Anderson v. Attorney General, Massachusetts Supreme Judicial Court

NELF Brief SJC-13257 Anderson v. AG

Massachusetts Supreme Judicial Court Allows Billion Dollar Tax Question to Appear on Ballot, Despite NELF’s Urging That the Ballot Summary of It Will Leave Voters Confused

Anderson v. Attorney General, Massachusetts Supreme Judicial Court

This case is a continuation of an earlier one in which NELF participated.  In 2018 we filed an amicus brief in support of citizens who objected to a popular initiative that would have amended the state constitution by overriding its flat tax rate provision for the first time and would have instituted a surtax on personal incomes of more than $1 million.  The surtax revenues would have gone to public education and transportation.  Agreeing with NELF, the Supreme Judicial Court struck the amendment from the ballot because it dealt with three unrelated public policy subjects (taxation, education, and transportation).  Now, just as we had expected, the proposed amendment has been resurrected by the Legislature, which is not bound by the unrelated subjects rule when initiating a ballot question.

This time there are two new objections to it.  To accompany the ballot question, the Attorney General must prepare a “fair” summary of the amendment (Summary), and the Attorney General and the Secretary of the Commonwealth must formulate a “fair and neutral” one-sentence statement describing the effect of a yes vote (Yes Statement).  Fifty-five voters allege that the Summary and Yes Statement are not “fair.”  They claim that both suggest to voters, wrongly, that the new tax revenues would be used only to fund increases in spending on education and transportation.

The wording of the amendment itself invites that view, and not by accident, either.  It is the worst kept secret of this case that the text was drafted with an eye to finding a way to overcome the historical resistance of voters to abandoning the flat tax, and the inclusion of those two popular spending priorities was intended to achieve that goal.  But the truth is that the revenues would not have to be used to increase those two budgets; they may be used merely to replace dollars now budgeted to them from other sources, with not net gain in spending.  Tellingly, the Attorney General admitted as much in the earlier case.

Believing that the plaintiffs are correct and that the Summary is not “fair,”  NELF filed a supporting amicus brief.  NELF first emphasized that the “key” Summary must be evaluated through the eyes of the “average” voter and must be “fair” in the sense that it gives the ordinary voter a “fair,” informed idea of the main features of the proposed law.  In particular NELF noted, quoting Sears v. Treasurer & Receiver Gen., 327 Mass. 310, 325 (1951), that it must not be drafted to be “wholly silent on [an] important point [that] . . . . [a] voter would have a natural interest in knowing,” nor omit information that “a reasonable voter could not fairly infer . . .  from the language of the summary as written” (quoting Hensley v.

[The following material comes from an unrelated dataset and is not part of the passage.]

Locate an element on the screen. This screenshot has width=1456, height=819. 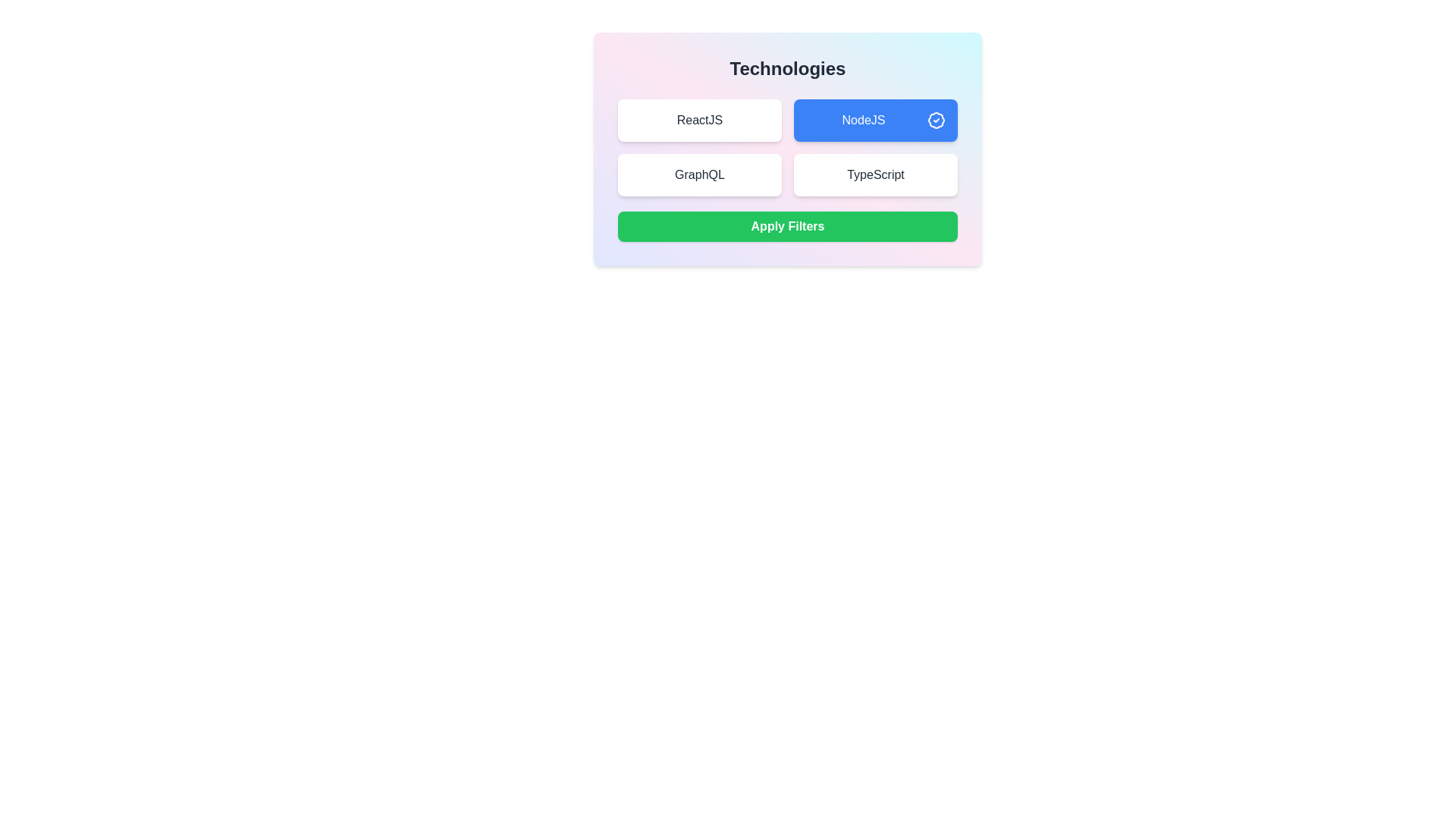
the chip with label GraphQL is located at coordinates (698, 174).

Attorney General, 474 Mass. 651, 662 (2016).

Because a Summary must be evaluated for its impact on the voters, NELF then turned to explaining the context within which many voters would read it.  NELF recalled the openly acknowledged decision of the amendment’s drafters to connect, for the first time, a departure from the flat tax to two extraneous but more popular public policy concerns, education and transportation.  Exactly as might be expected from the ambiguous language of the amendment itself, surveys link voter support for the amendment to the mistaken belief voters hold that it would fund increases in spending on public education and transportation.  Taking advantage of the ambiguity, advocates either assert outright that there would be such increases or they imply it by dwelling on how much education and transportation are underfunded now.  “Our transportation and education systems are in desperate need of funding” is a typical example of the latter.

The dead give-away to the Legislature’s true intentions, NELF observed, is that when it was debating whether to put the proposed amendment before the voters, it voted down resoundingly a simple change that would have guaranteed that the revenues would in fact be always used to fund increased spending on education and transportation.

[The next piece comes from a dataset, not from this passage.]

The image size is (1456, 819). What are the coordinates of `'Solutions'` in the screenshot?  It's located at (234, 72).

In short, voters have a “natural interest in knowing” the actual budgetary effect of the amendment; surveys show that many of them would view the amendment very differently were the truth disclosed in the Summary as candidly as the Attorney General acknowledged it in the earlier case.  The Summary therefore is not “fair” to the voters as it presently stands, and the amendment should not be put on the ballot.